## WHAT YOU NEED TO DO
Count the lines in the rows below that contain the string "screenshot", matching case exactly. Give only the number.

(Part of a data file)
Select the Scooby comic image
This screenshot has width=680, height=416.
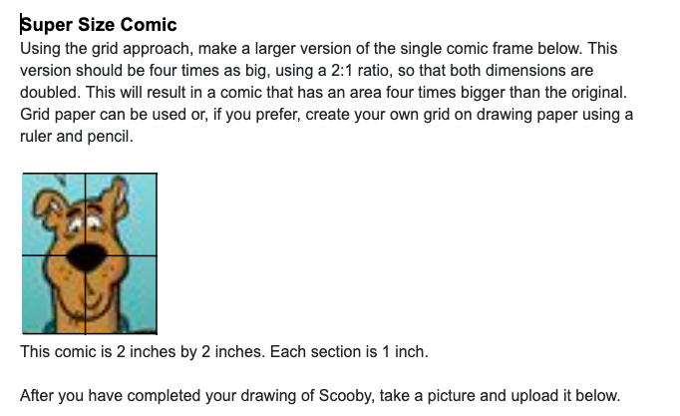[x=90, y=253]
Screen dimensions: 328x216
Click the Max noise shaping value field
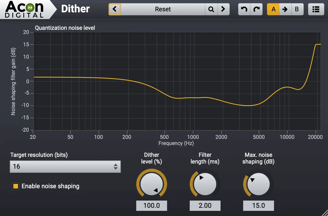[x=258, y=205]
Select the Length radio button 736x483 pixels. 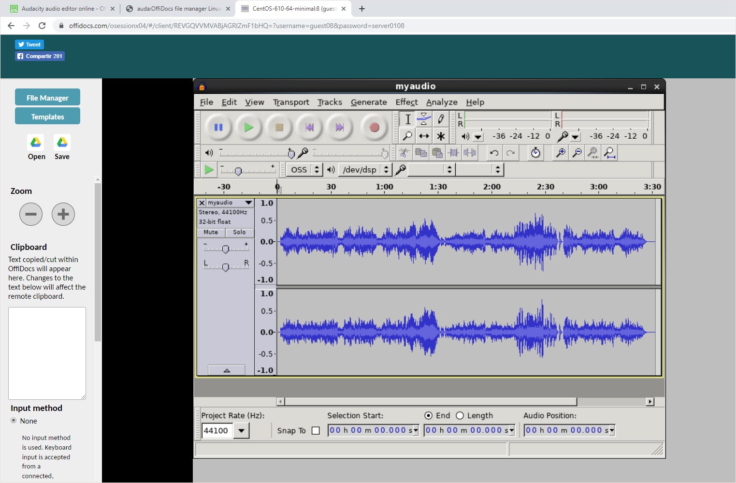460,416
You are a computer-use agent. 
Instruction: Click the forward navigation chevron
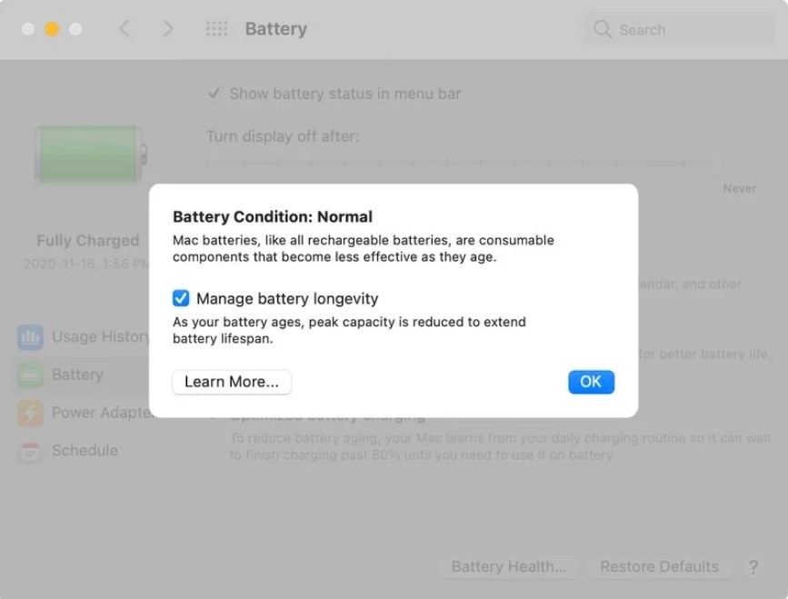(x=168, y=28)
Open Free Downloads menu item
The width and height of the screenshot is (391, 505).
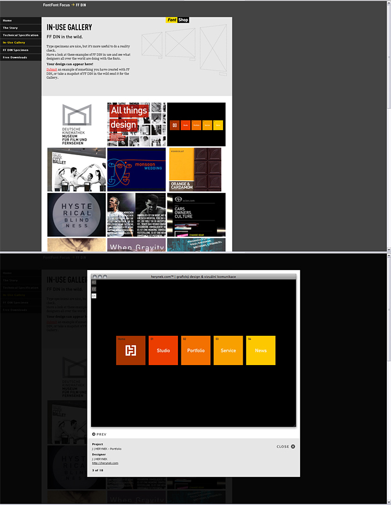pos(15,58)
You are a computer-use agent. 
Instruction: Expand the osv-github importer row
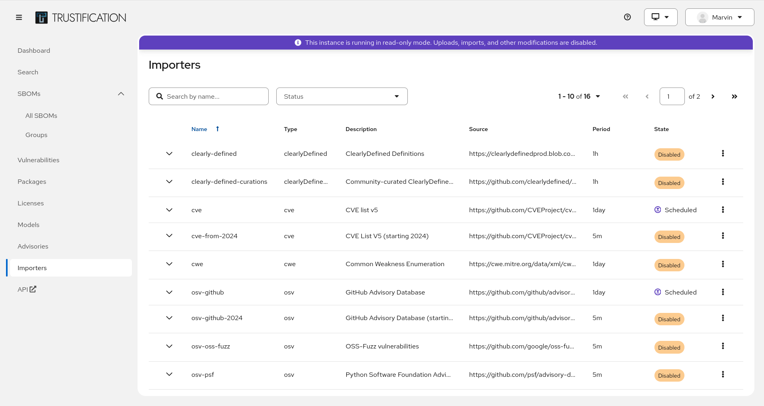[170, 292]
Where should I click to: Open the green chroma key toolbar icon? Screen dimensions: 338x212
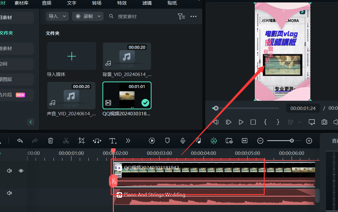[213, 141]
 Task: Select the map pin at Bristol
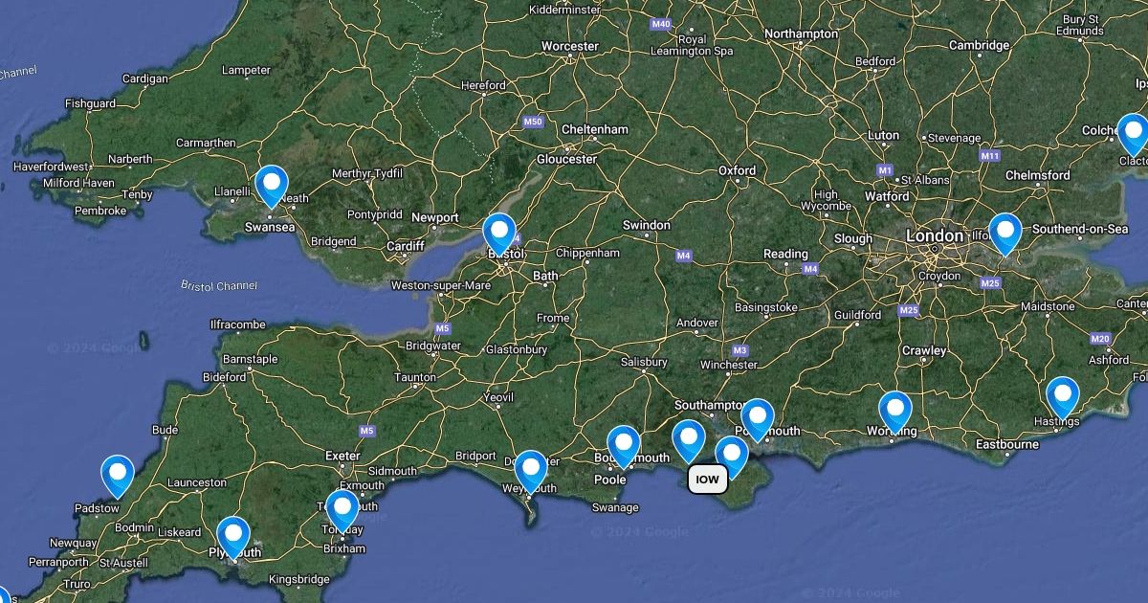click(499, 234)
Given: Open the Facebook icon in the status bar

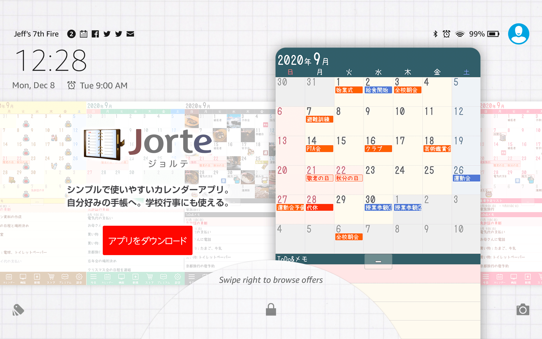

## RESPONSE
2